Required task> Rewrite the rows that start at the line containing "You are a GUI" and run through the end of the rows, with "trash icon" changed to "bin icon" and nothing else altered. Leave the pictures out of your answer.

(Word and element pointing entries)
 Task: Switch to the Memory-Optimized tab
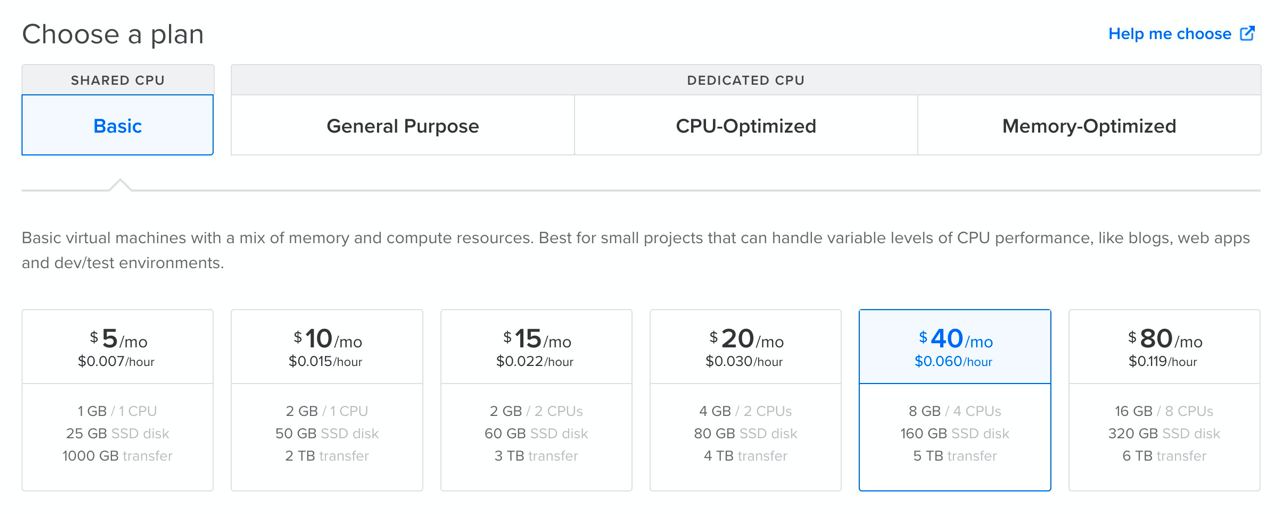click(x=1089, y=126)
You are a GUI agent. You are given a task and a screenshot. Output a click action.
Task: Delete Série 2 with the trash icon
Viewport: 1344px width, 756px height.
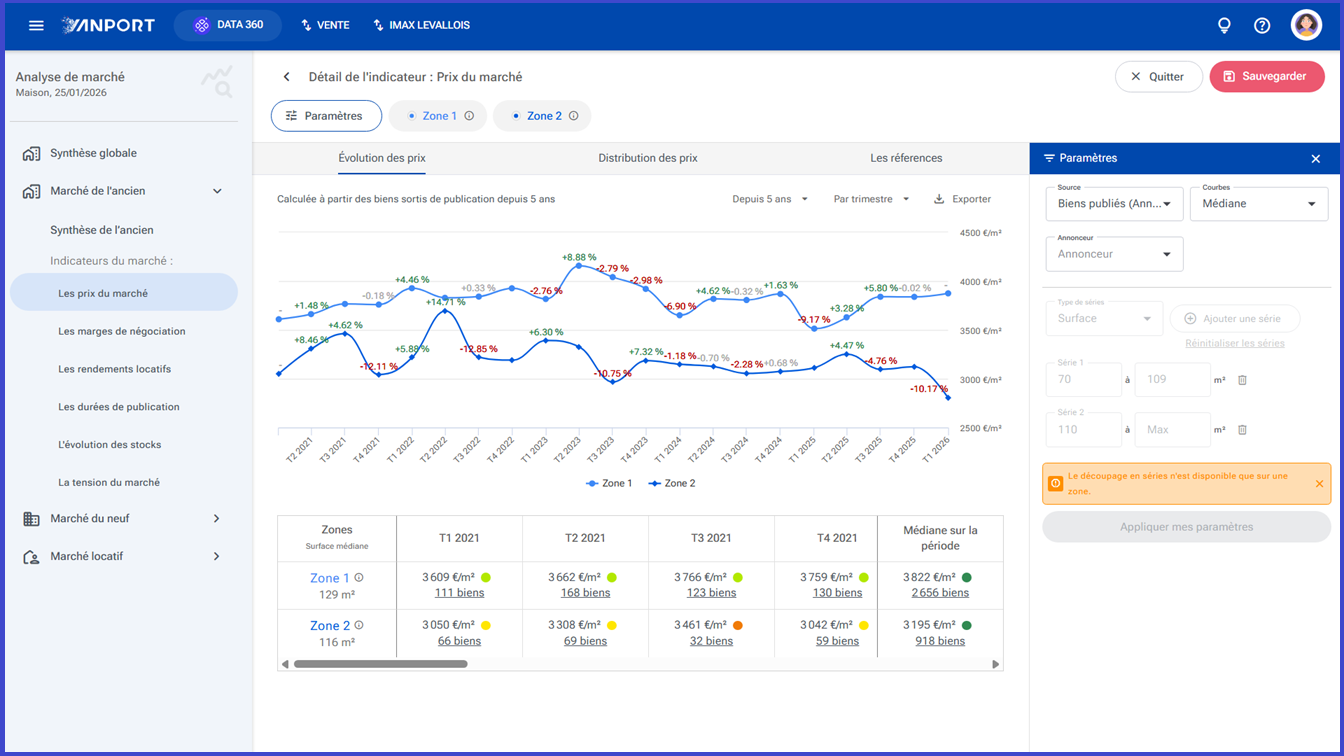point(1243,430)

Exercise solution>
You are a GUI agent. You are given a task and a screenshot. Output a click action.
Task: Delete Série 2 with the bin icon
Viewport: 1344px width, 756px height.
point(1243,430)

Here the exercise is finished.